“Onde há fumo há fogo”? Please.

Livraram-se do ateísmo (pub descarada), agora levam com política. 🙂 Ou não… porque a questão aqui nem é tanto a política, mas a estupidez de certas mentalidades.

Vi ontem no Google Buzz (que terá muito mais piada quando as pessoas — incluindo eu — começarem a usar aquilo sem ser como uma cópia do Twitter) este artigo no Bitaites, sobre o Sócrates e as acusações de “censura” e “ataques à liberdade da imprensa” que aparentemente têm feito bastante tinta correr.

Eu não sei. É que realmente não tenho estado atento às notícias sobre Portugal (ando numa altura em que as minhas únicas fontes de notícias são esta (versão internacional) e esta), e acredito que não faz muito sentido mandar postas de pescada sem estar ao corrente do assunto. Ou seja, não vou agir como um português típico. 😛

Vou, no entanto, comentar duas parvoíces que vi em comentários a esse post.

Uma delas era isto: “onde há fumo há fogo“. Ou seja, se há as acusações que há à volta do Sócrates, ele tem de ser culpado de alguma coisa.

Eu pergunto: quem é que é tão idiota que acredite em algo assim?

A questão aqui não é a culpa ou inocência do primeiro-ministro; é, sim, a ideia espatafúrdia de que acusações são prova de algo.
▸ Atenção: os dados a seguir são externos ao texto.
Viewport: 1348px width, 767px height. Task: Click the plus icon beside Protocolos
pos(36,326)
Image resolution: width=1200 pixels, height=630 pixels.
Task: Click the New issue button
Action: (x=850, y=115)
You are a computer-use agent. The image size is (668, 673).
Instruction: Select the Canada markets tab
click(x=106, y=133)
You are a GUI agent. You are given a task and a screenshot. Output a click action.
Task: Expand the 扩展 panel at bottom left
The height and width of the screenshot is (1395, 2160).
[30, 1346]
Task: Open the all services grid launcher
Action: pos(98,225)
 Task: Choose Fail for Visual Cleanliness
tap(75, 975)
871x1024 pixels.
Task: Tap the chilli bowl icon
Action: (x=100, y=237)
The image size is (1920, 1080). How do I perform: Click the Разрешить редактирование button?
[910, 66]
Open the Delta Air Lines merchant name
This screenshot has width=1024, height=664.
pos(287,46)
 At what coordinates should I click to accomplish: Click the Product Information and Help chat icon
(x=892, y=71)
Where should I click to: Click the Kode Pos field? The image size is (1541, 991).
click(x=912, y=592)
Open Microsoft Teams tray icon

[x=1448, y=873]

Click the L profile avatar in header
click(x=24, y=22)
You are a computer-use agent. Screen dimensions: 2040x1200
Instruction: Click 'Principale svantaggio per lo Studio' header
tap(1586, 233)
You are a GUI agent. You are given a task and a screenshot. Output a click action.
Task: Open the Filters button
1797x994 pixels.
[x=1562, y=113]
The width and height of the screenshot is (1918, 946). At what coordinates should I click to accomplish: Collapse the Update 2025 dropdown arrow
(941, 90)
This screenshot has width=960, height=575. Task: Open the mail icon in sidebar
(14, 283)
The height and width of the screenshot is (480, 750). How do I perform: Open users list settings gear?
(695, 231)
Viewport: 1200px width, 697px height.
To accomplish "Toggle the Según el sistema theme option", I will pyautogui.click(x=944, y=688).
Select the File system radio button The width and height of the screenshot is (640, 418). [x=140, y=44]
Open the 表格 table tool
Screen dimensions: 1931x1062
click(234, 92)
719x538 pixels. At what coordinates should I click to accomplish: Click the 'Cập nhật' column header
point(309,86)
Ou seja, assume-se quem faz acusações é 100% honesto e fiável, e, portanto, basta acusar-se alguém de algo para esse alguém ser culpado de algo — seja do que foi acusado, seja de algo parecido. E quem não tenha uma mas muitas acusações é claramente um criminoso, um mentiroso, etc..

Sem estar aqui a comparar uma coisa a outra, isto também era assim nos tempos da Inquisição: uma acusação constituia prova suficiente. Se uma mulher fosse acusada de ser uma bruxa, mesmo que depois os acusadores retirassem a acusação, ela já não se safava de prisão, tortura e morte… a não ser que acusasse outros como “cúmplices”, caso esse em que podia ter a pena reduzida. Não era preciso arranjar evidências ou provas; a acusação bastava.

Bem, caro leitor, caso alguma vez tenhas usado o argumento de “se há fumo, há fogo”, eu acuso-te de seres um espião Soviético. Logo, és obviamente um espião, já que a acusação não existiria se não houvesse um fundo de verdade. (O quê, já não existe União Soviética? Isso é o que eles querem que pensemos! 🙂 )

O outro argumento, não menos idiota, é este: que não importa se o Sócrates é inocente ou culpado porque, com tantas acusações, tem de passar todo o tempo a defender-se delas, e já não pode governar. Alguém percebe imediatamente o ridículo da coisa, ou é preciso dizê-lo? É preciso explicar que, se é assim, basta inventar umas dezenas de acusações, e com isso derruba-se quem quer que seja? Desde quando houve algum primeiro-ministro, ou qualquer tipo de governante, que não estivesse rodeado de acusações de inúmeros tipos? Se aceitamos a ideia de que não importa se as acusações são falsas ou não, porque a sua mera existência “algema” um governante e torna necessária a sua demissão … bem-vindos à nova república das bananas, onde cada governo dura meses.

A forma de lidar com as acusações é determinar a veracidade delas, e fazer alguma coisa — seja punir o acusado (se este for efectivamente culpado), seja punir os acusadores (por difamação, por exemplo — por fazerem acusações que sabem ser falsas, em proveito próprio). Porque acusações falsas devem ter consequências para quem as faz.

Nota: isto não é uma defesa do Sócrates; como disse, não estou actualmente informado sobre o que se tem passado nesta história toda.